Working data.
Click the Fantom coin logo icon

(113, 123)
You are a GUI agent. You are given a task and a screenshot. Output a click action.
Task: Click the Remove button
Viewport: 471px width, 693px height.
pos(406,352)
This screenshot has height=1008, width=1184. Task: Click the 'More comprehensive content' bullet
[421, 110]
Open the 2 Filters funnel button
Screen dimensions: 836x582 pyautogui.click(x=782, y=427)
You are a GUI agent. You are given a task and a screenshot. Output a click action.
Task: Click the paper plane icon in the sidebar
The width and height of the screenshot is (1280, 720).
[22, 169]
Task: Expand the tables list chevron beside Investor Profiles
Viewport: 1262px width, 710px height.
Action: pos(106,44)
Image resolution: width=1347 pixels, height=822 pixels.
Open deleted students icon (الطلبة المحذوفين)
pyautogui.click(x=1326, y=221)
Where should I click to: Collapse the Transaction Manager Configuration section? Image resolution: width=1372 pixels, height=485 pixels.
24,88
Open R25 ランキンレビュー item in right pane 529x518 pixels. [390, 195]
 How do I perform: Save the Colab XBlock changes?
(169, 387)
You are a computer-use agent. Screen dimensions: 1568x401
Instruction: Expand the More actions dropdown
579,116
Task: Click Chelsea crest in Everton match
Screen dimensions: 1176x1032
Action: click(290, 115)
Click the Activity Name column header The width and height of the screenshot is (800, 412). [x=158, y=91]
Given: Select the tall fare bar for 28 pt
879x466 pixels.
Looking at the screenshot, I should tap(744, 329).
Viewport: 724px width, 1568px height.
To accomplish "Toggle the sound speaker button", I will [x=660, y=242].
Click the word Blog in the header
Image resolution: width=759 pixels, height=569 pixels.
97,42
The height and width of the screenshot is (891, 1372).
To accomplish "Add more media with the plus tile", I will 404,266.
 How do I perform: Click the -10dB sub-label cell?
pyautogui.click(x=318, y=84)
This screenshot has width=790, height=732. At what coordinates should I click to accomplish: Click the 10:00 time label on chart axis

Exercise.
What you give back should be the full listing, copied exactly.

Finished task.
Click the Fantom coin logo icon

(113, 123)
You are a GUI agent. You are given a task and a screenshot. Output a click action.
Task: Click the Remove button
Viewport: 471px width, 693px height.
pos(406,352)
This screenshot has height=1008, width=1184. Task: Click the 'More comprehensive content' bullet
[421, 110]
Open the 2 Filters funnel button
Screen dimensions: 836x582 pyautogui.click(x=782, y=427)
You are a GUI agent. You are given a task and a screenshot. Output a click action.
Task: Click the paper plane icon in the sidebar
The width and height of the screenshot is (1280, 720).
[22, 169]
Task: Expand the tables list chevron beside Investor Profiles
Viewport: 1262px width, 710px height.
Action: pos(106,44)
Image resolution: width=1347 pixels, height=822 pixels.
Open deleted students icon (الطلبة المحذوفين)
pyautogui.click(x=1326, y=221)
Where should I click to: Collapse the Transaction Manager Configuration section? Image resolution: width=1372 pixels, height=485 pixels.
24,88
Open R25 ランキンレビュー item in right pane 529x518 pixels. [390, 195]
 How do I perform: Save the Colab XBlock changes?
(169, 387)
You are a computer-use agent. Screen dimensions: 1568x401
Instruction: Expand the More actions dropdown
579,116
Task: Click Chelsea crest in Everton match
Screen dimensions: 1176x1032
Action: click(290, 115)
Click the Activity Name column header The width and height of the screenshot is (800, 412). [x=158, y=91]
Given: Select the tall fare bar for 28 pt
879x466 pixels.
Looking at the screenshot, I should tap(744, 329).
Viewport: 724px width, 1568px height.
To accomplish "Toggle the sound speaker button", I will [x=660, y=242].
Click the word Blog in the header
Image resolution: width=759 pixels, height=569 pixels.
97,42
The height and width of the screenshot is (891, 1372).
To accomplish "Add more media with the plus tile", I will 404,266.
 How do I perform: Click the -10dB sub-label cell?
pyautogui.click(x=318, y=84)
This screenshot has width=790, height=732. At what coordinates should I click to accomplish: Click the 10:00 time label on chart axis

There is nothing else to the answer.